Tuesday, 20 September 2011

To Cape Wrath

As I write this I am on a coach from Sheffield to Inverness, on my way to Cape Wrath.

In September 1988, when I was 19 and he was in his early 60s, my grandad went on a trip, on his own, from Walsall in the West Midlands, to Cape Wrath. Though not particularly eventful, the story of this trip has been retold by my family over the years. This is the version of the story that I remember:

My grandad set off from Walsall with the intention of visiting Cape Wrath. My grandfather was Scottish, Glasgow born and bred. But I don’t think he had ever been as far north as Cape Wrath before. He used public transport as far as he could, then hitch-hiked the last bit of the journey.

He got dropped off by a postman who told him he would be back in a couple of hours and could pick him up if he liked. So my Grandad sat on the cliff at Cape Wrath “and looked at the sea and thought about my life.”

The postman picked him up a couple of hours later, and he went home.

There's more to it than that, of course, but that's the basics.
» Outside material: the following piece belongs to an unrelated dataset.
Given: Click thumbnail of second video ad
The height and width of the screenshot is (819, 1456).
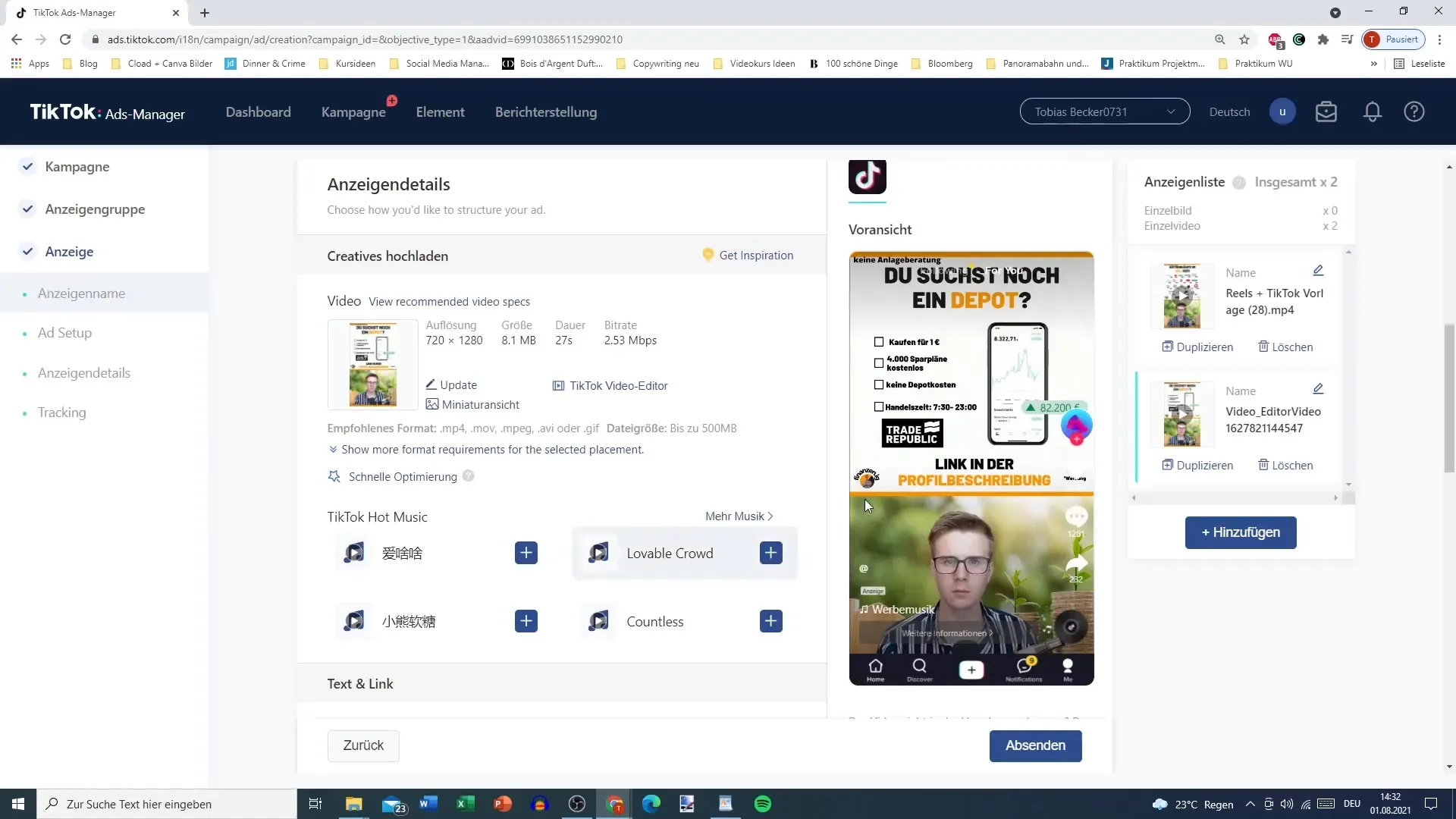Looking at the screenshot, I should pyautogui.click(x=1183, y=413).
I've often thought about this journey, in the years since, and what it must have been like to do it. So this week I'm finding out. I can't do the journey exactly the same way as my grandad did it, but I'm doing it as closely as possible.
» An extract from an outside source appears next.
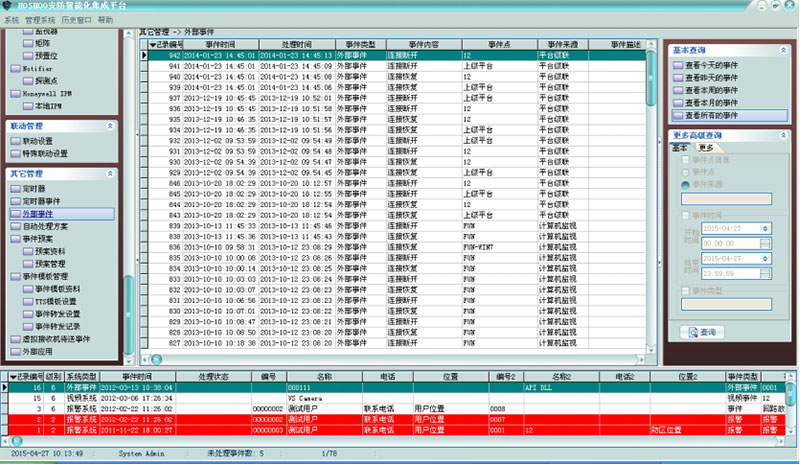Open the 管理系统 menu
The image size is (800, 464).
click(x=42, y=19)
And I guess that at some point, I'm interested in talking about it, one way or another. We'll see.

**

UPDATE: More on the actual journey in the next entry.

2 comments:

James Baker said...

Hello Alexander,

James here from Bootworks Theatre. I thought I'd contact you as I've been reading a little on 'walking' lately and something arose which reminded me of this very project. Rebecca Solnit's 'Wanderlust; a history of walking' includes a chapter on various forms of pilgrimage. She writes,

‘To walk the same way is to reiterate something deep; to move through the same space the same way is a means of becoming the same person, thinking the same thoughts. It’s a form of spatial theater, but also a spiritual theater, since one is emulating saints and gods in the hope of coming closer to them oneself, not just impersonating them for others. It’s this that makes pilgrimage, with its emphasis on repetition and imitation, distinct amid all the modes of walking’ (Solnit, 2001, p. 68)
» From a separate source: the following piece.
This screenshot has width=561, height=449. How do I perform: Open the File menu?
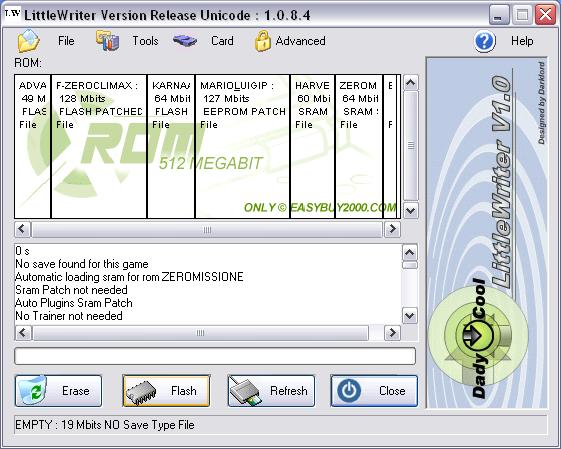pyautogui.click(x=66, y=41)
Wandered whether there was any truth in this from your experience?

Very Best,

James Baker

Alex said...

Hi James

Thanks for such a thoughtful comment. That quote chimes very strongly with me in relation to this journey. The idea of retracing steps, following in footsteps...this is, in part, about family, for me. About our lives in relation to those of our predecessors.

A lot of people travel to Cape Wrath, but I was aware that I was tracing my Grandad's journey, rather than just heading to the destination. And that became clearer to me through doing it.

I think in the past I have thought of pilgrimage as being about the destination, whereas now I'm aware that it is as much about the route and mode of travel you choose. I didn't follow my Grandad's footsteps exactly - I didn't go back to Walsall and set off, I left from Sheffield - from home. That felt important.

I'll check out Wanderlust - sounds good.